In this case, Plaintiffs sought an order directing the City to provide samples of non-privileged documents collected from the Department of Housing Preservation & Development (“HPD”), the Mayor’s Office, DCP, and Banks that the City designated as “non-responsive” in its review. Plaintiffs also provided 665 additional search terms to be applied to the DCP/Banks review population. In response, the City stated that although the supplemental search would require review of 90,000 additional documents at a cost of approximately $248,000, it was willing to use all of Plaintiffs’ proposed search terms and use Technology Assisted Review (“TAR”). Plaintiffs objected, contending that the City’s Technology Assisted Review (“TAR”) processes were flawed as the processes result in the over-designation of documents as non-responsive.
Despite this contention, the court found no evidence of gross negligence or unreasonableness in the City’s TAR training or review processes. Here, Plaintiffs failed to identify anything in the TAR process itself that was inherently defective, and attributed the categorization of a small subset of documents as responsive or non-responsive to human error.
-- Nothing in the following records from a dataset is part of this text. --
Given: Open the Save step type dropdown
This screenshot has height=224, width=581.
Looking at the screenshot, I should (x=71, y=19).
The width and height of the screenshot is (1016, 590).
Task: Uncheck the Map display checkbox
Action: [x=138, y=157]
The court further noted that, in this case, the City had produced over 12,500 documents that were all designated as responsive. Moreover, the City’s validation process, which had been described to the court in the City’s in camera submission, supported the conclusion that the errors identified by Plaintiffs would not have affected the City’s TAR processes in any meaningful way . Despite the court rejecting Plaintiffs’ assertions that the TAR process as a whole was defective, it found that Plaintiffs had presented sufficient evidence to justify their request for sample sets of non-privileged documents from the documents pulled from the 50 custodians.

Winfield v City of New York. 2017 WL 5664852 (SDNY 11/27/2017)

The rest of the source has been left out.